_Your goal_
Take the line containing "Where should I click to: Click the 2022-04-17" and every line after it to the end of the material below; reproduce them exactly, without pictures.

_Dataset_
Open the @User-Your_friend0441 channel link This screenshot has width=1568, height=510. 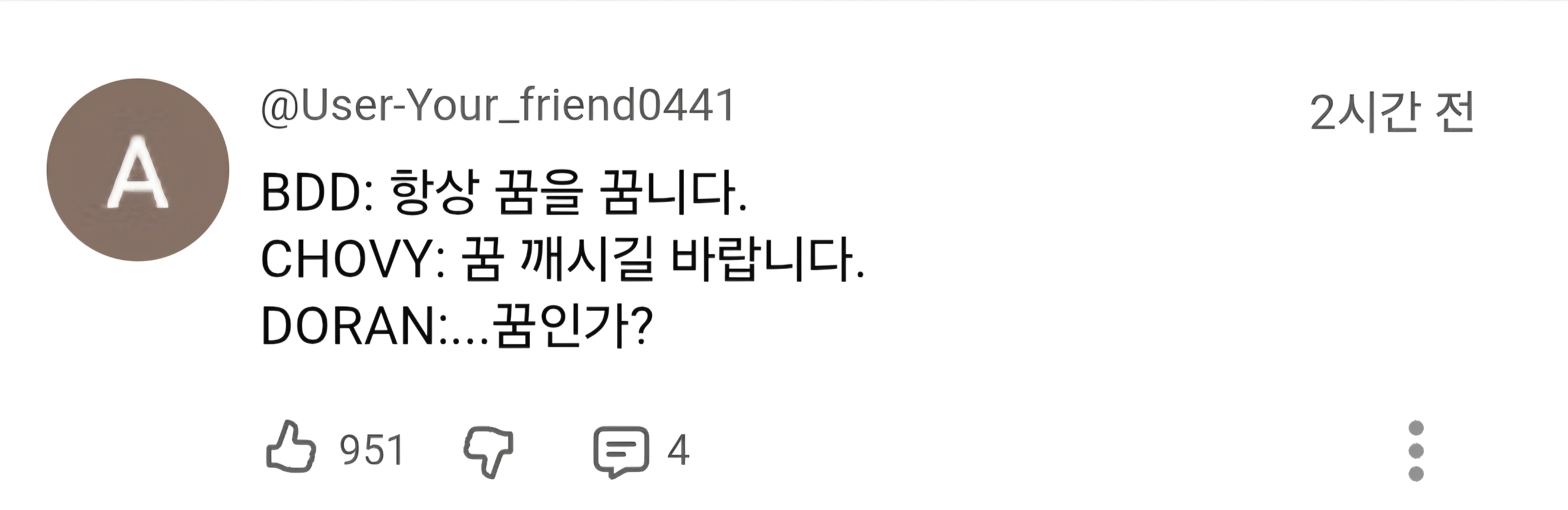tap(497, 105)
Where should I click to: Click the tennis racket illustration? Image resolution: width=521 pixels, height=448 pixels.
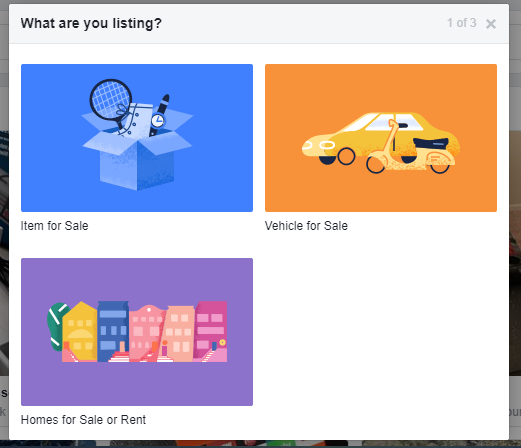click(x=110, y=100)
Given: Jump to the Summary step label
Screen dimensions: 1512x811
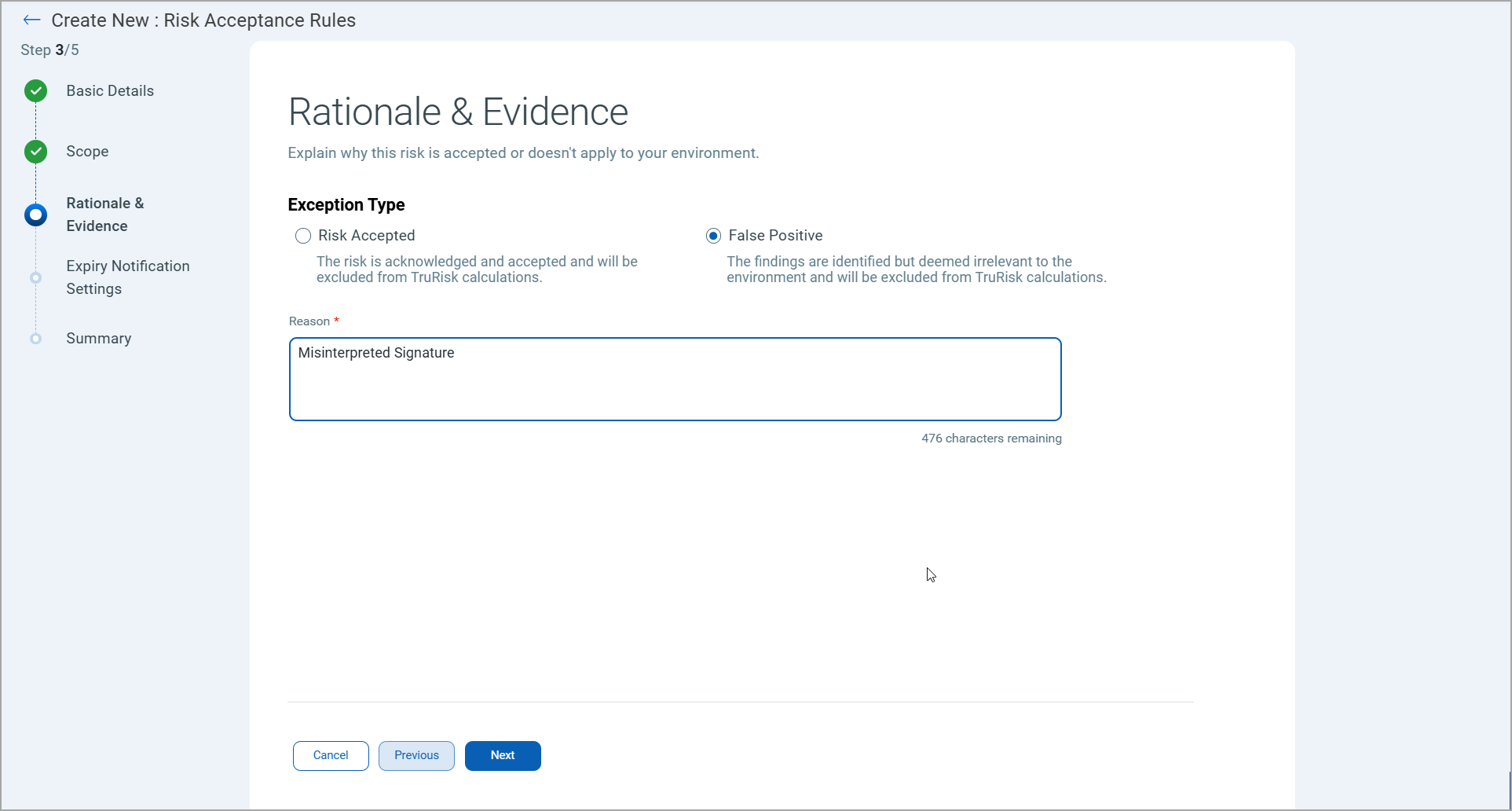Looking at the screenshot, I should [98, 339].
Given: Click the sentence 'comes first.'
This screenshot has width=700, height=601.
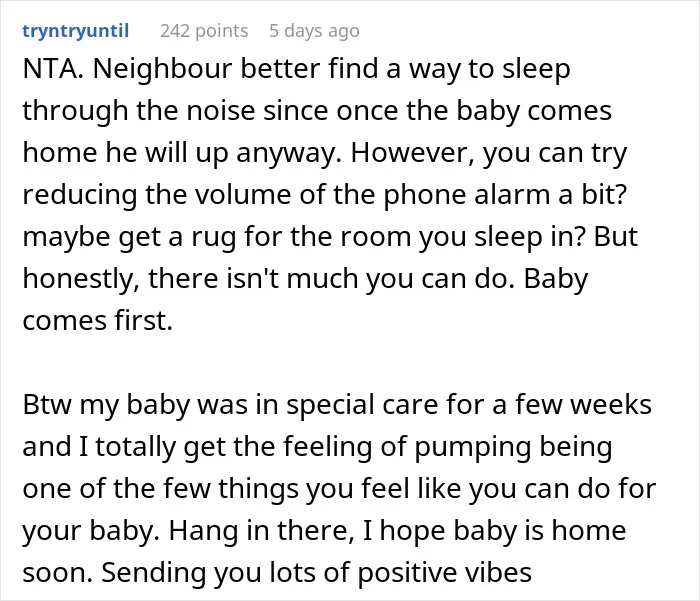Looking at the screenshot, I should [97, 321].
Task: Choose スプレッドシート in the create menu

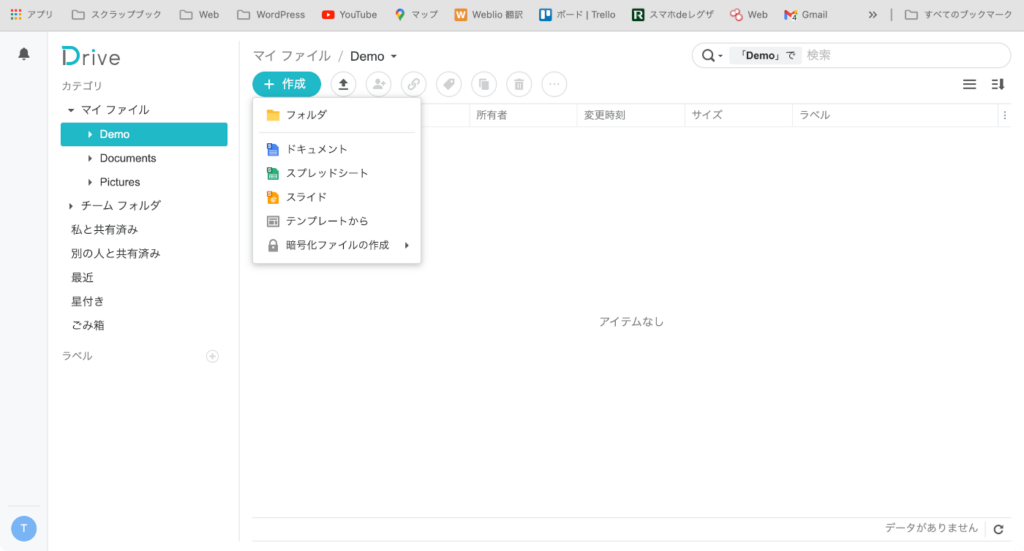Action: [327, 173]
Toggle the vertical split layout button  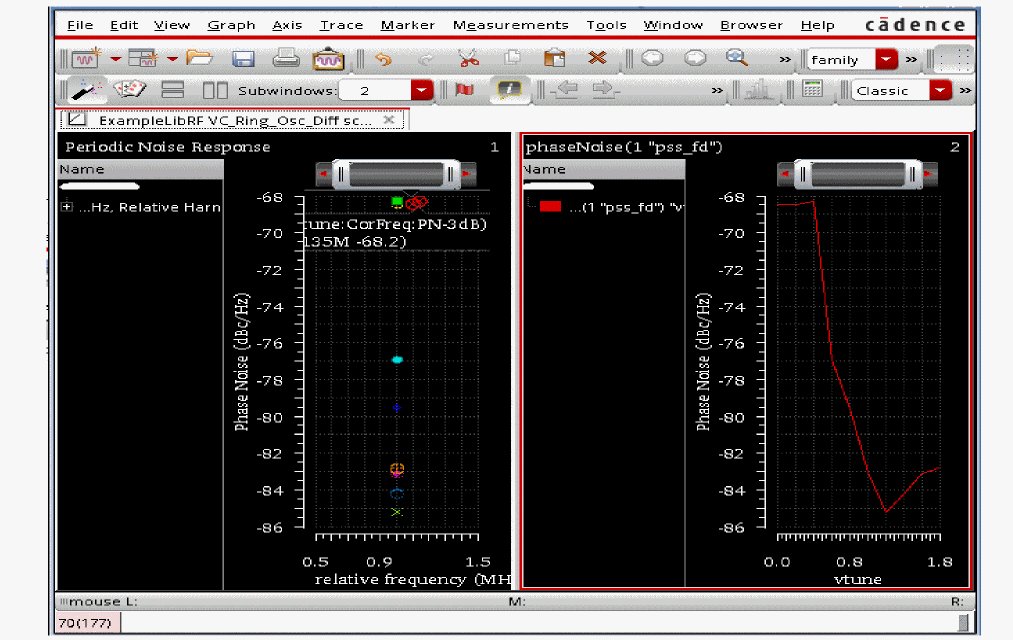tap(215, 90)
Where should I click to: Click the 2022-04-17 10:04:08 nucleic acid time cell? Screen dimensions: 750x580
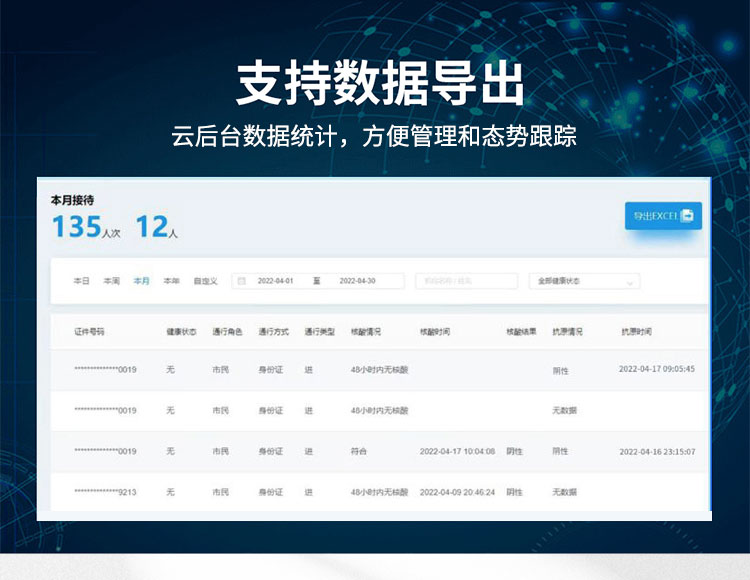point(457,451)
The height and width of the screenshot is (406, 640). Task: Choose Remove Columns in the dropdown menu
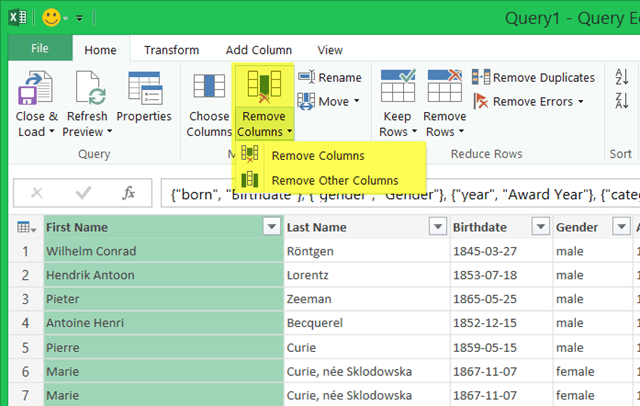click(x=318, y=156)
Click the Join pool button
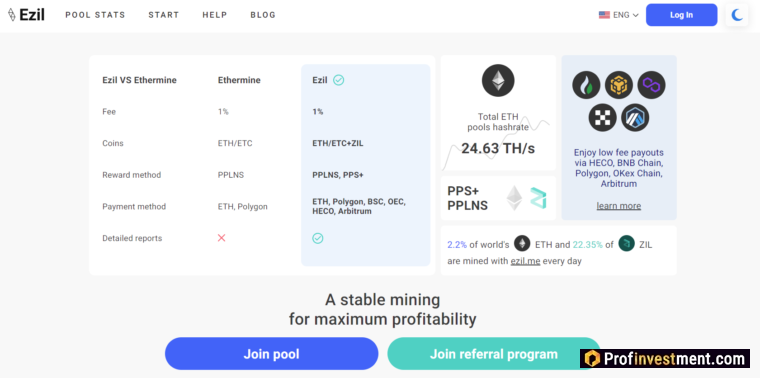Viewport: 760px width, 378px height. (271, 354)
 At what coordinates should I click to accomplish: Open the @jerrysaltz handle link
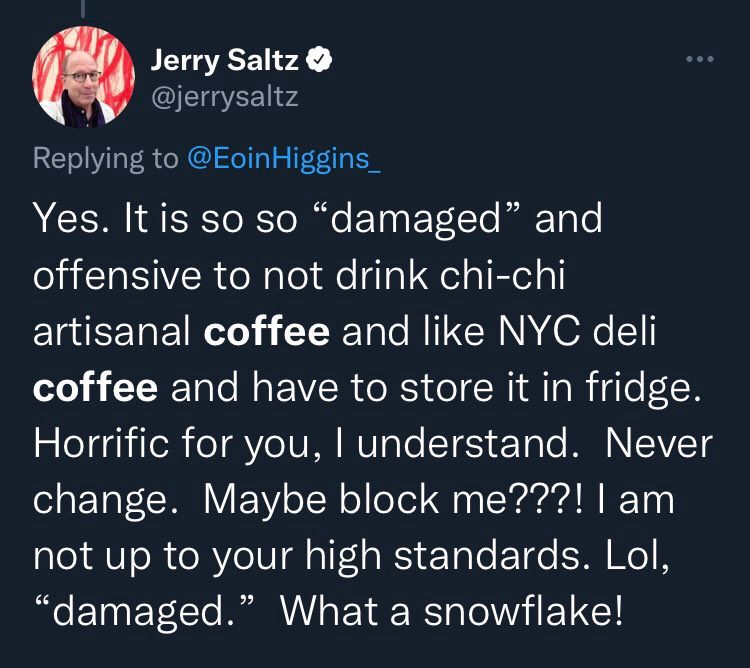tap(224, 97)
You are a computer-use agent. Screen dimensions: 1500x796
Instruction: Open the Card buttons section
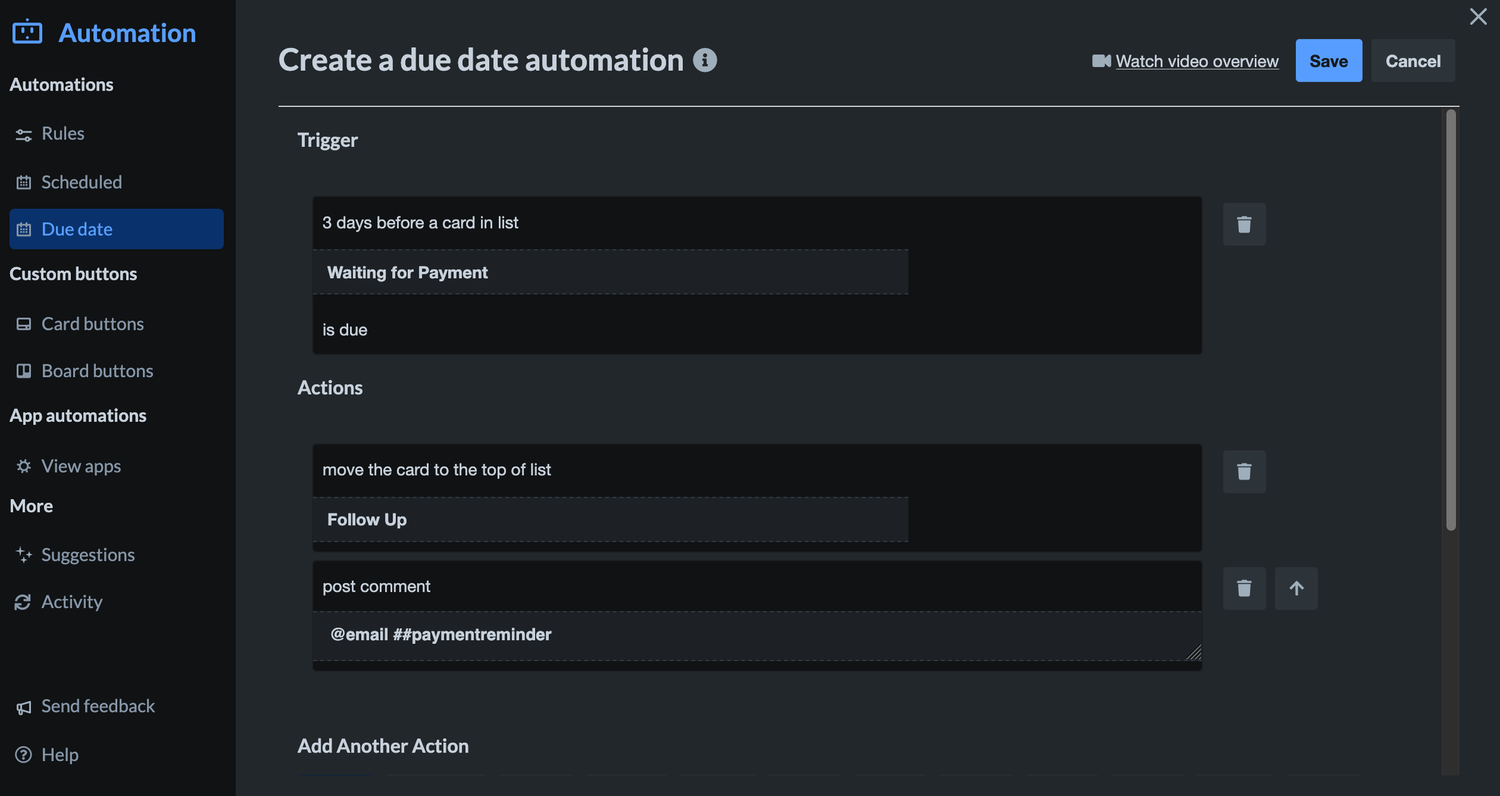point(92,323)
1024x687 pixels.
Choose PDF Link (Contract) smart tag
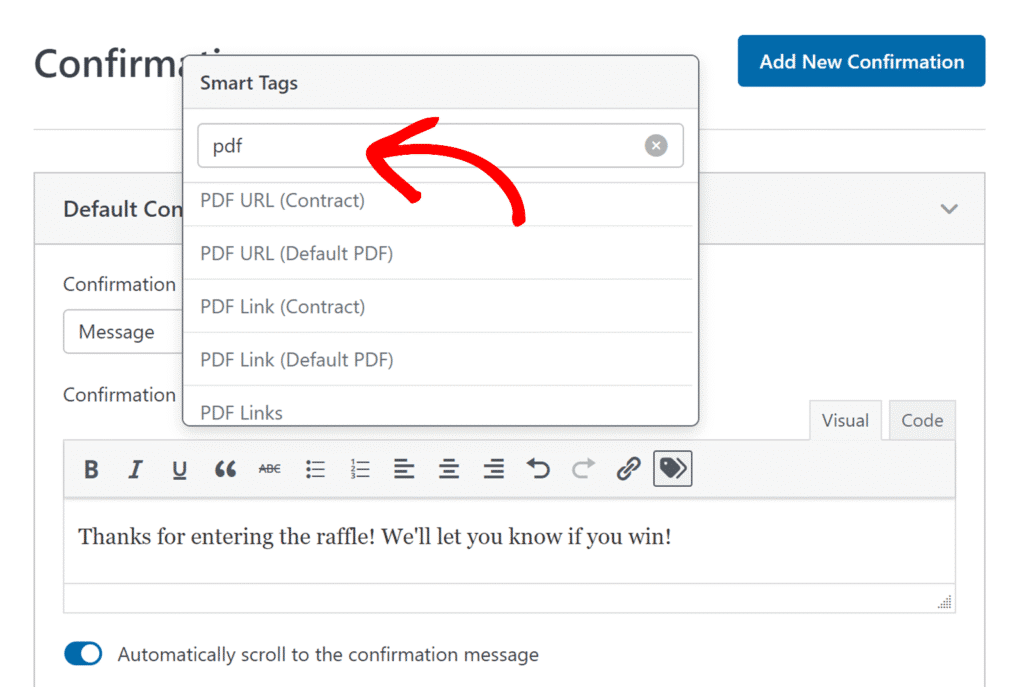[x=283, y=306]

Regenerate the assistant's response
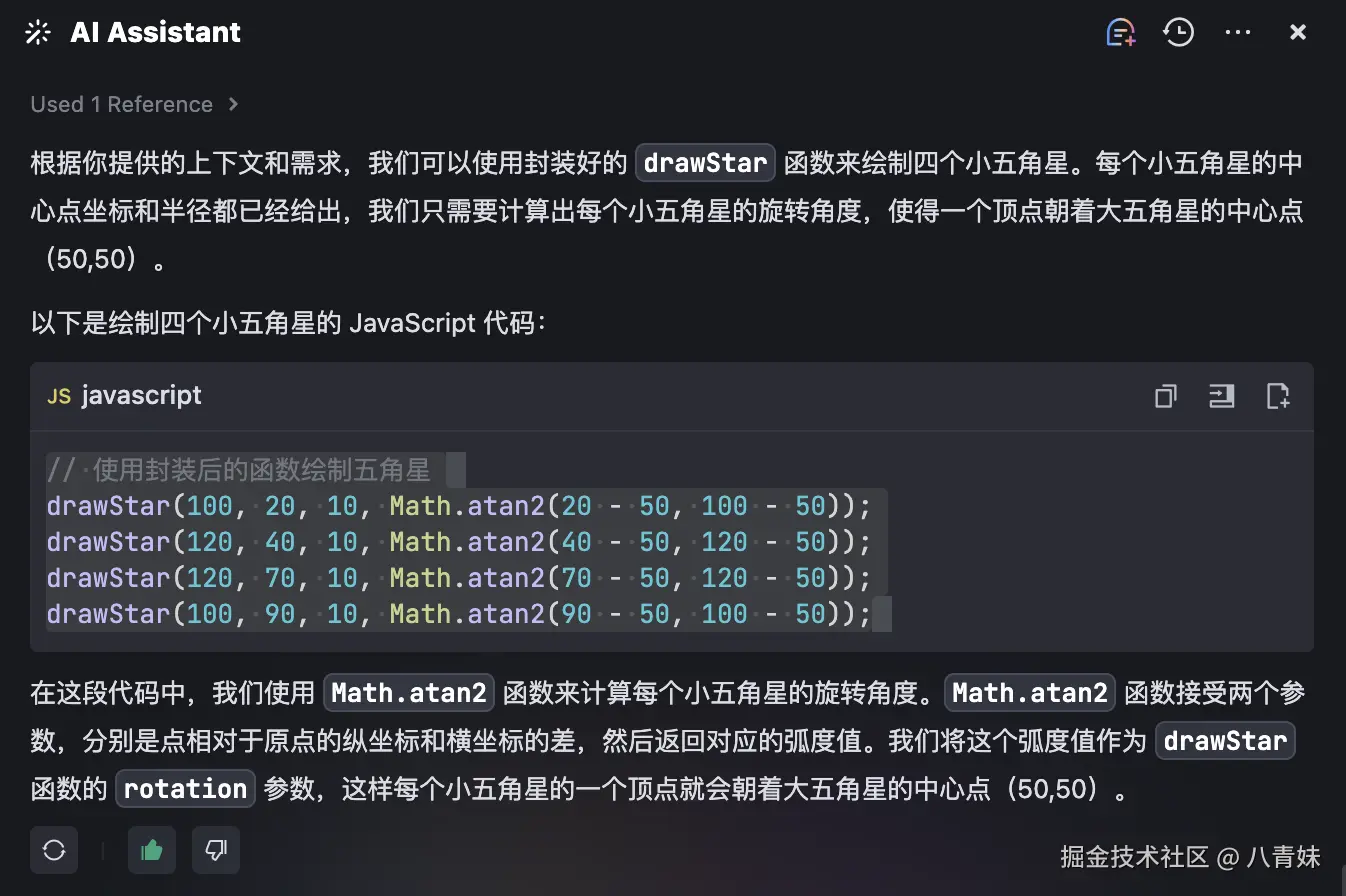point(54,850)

_Written answer_
Where should I click to: Click the 2022-04-17 10:04:08 nucleic acid time cell? Screen dimensions: 750x580
point(457,451)
The height and width of the screenshot is (406, 640). Task: Choose Remove Columns in the dropdown menu
click(x=318, y=156)
Click the Join pool button
Viewport: 760px width, 378px height. (271, 354)
 At what coordinates should I click to accomplish: Open the @jerrysaltz handle link
tap(224, 97)
You are a computer-use agent. Screen dimensions: 1500x796
Instruction: Open the Card buttons section
point(92,323)
1024x687 pixels.
Choose PDF Link (Contract) smart tag
[x=283, y=306]

Regenerate the assistant's response
point(54,850)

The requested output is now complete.